------ STUDY MATERIAL

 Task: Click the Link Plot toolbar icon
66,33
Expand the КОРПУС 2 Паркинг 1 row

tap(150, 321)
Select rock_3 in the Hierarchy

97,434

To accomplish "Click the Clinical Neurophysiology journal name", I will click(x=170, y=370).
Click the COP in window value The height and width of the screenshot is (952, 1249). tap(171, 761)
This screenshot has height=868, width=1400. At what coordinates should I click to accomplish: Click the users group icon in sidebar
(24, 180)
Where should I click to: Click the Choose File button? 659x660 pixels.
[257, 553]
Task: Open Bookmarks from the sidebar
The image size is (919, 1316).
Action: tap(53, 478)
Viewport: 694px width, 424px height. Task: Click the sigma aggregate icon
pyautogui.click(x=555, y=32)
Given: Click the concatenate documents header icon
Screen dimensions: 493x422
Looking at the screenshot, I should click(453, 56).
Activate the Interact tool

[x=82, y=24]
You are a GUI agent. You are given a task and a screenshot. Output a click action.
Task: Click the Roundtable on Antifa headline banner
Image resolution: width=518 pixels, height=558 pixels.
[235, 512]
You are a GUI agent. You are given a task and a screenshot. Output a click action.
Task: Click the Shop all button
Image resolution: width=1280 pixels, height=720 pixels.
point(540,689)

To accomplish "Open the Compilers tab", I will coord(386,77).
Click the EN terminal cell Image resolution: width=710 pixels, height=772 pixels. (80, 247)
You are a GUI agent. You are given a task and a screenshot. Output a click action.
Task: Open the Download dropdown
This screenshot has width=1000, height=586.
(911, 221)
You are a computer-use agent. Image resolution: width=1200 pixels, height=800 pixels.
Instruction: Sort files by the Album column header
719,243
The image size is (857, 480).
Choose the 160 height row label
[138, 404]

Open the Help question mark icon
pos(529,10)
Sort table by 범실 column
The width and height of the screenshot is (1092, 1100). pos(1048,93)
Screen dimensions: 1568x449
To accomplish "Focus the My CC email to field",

------------

# ASSIGNMENT:
Give back every entry above, complete and exact.

# EXERCISE OUTPUT:
 Task: Click the Link Plot toolbar icon
66,33
Expand the КОРПУС 2 Паркинг 1 row

tap(150, 321)
Select rock_3 in the Hierarchy

97,434

To accomplish "Click the Clinical Neurophysiology journal name", I will click(x=170, y=370).
Click the COP in window value The height and width of the screenshot is (952, 1249). tap(171, 761)
This screenshot has height=868, width=1400. At what coordinates should I click to accomplish: Click the users group icon in sidebar
(24, 180)
Where should I click to: Click the Choose File button? 659x660 pixels.
[257, 553]
Task: Open Bookmarks from the sidebar
The image size is (919, 1316).
Action: tap(53, 478)
Viewport: 694px width, 424px height. Task: Click the sigma aggregate icon
pyautogui.click(x=555, y=32)
Given: Click the concatenate documents header icon
Screen dimensions: 493x422
Looking at the screenshot, I should click(453, 56).
Activate the Interact tool

[x=82, y=24]
You are a GUI agent. You are given a task and a screenshot. Output a click action.
Task: Click the Roundtable on Antifa headline banner
Image resolution: width=518 pixels, height=558 pixels.
[235, 512]
You are a GUI agent. You are given a task and a screenshot. Output a click action.
Task: Click the Shop all button
Image resolution: width=1280 pixels, height=720 pixels.
point(540,689)

To accomplish "Open the Compilers tab", I will coord(386,77).
Click the EN terminal cell Image resolution: width=710 pixels, height=772 pixels. (80, 247)
You are a GUI agent. You are given a task and a screenshot. Output a click action.
Task: Open the Download dropdown
This screenshot has width=1000, height=586.
(911, 221)
You are a computer-use agent. Image resolution: width=1200 pixels, height=800 pixels.
Instruction: Sort files by the Album column header
719,243
The image size is (857, 480).
Choose the 160 height row label
[138, 404]

Open the Help question mark icon
pos(529,10)
Sort table by 범실 column
The width and height of the screenshot is (1092, 1100). pos(1048,93)
Screen dimensions: 1568x449
To accomplish "Focus the My CC email to field",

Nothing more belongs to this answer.